Stored items:
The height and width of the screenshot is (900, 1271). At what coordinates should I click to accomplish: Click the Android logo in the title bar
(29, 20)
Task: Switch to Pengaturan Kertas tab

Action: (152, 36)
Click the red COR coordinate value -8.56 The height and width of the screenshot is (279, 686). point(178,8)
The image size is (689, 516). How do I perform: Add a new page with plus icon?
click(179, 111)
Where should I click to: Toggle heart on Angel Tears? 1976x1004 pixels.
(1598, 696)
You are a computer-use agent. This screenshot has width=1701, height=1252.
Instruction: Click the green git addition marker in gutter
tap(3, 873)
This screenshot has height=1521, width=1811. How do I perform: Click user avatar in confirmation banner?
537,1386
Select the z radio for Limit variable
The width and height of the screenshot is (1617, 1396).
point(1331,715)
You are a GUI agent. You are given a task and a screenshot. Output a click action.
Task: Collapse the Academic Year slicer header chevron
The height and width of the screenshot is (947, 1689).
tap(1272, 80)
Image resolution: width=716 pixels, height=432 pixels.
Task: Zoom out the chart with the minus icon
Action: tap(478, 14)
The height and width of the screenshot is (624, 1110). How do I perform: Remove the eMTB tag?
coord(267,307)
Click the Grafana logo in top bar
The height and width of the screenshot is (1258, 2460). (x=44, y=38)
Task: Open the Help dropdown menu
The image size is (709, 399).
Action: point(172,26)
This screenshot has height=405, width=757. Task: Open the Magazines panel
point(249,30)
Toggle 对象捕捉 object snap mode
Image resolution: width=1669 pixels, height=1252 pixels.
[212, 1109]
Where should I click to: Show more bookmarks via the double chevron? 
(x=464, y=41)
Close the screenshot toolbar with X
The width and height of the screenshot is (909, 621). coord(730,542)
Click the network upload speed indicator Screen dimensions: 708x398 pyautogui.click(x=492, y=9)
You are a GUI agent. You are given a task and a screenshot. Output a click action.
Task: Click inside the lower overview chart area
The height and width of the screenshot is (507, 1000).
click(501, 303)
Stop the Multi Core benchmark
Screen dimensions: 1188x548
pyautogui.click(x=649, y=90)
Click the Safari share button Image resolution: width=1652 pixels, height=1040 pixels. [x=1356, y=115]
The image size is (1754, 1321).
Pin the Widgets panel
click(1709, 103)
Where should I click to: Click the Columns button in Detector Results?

• _ASSIGNMENT_: Only lines with the word "button" count here; copy every one from the records.

• _SOLVED EXERCISE_:
Click the Safari share button Image resolution: width=1652 pixels, height=1040 pixels. [x=1356, y=115]
Where should I click to: Click the Columns button in Detector Results?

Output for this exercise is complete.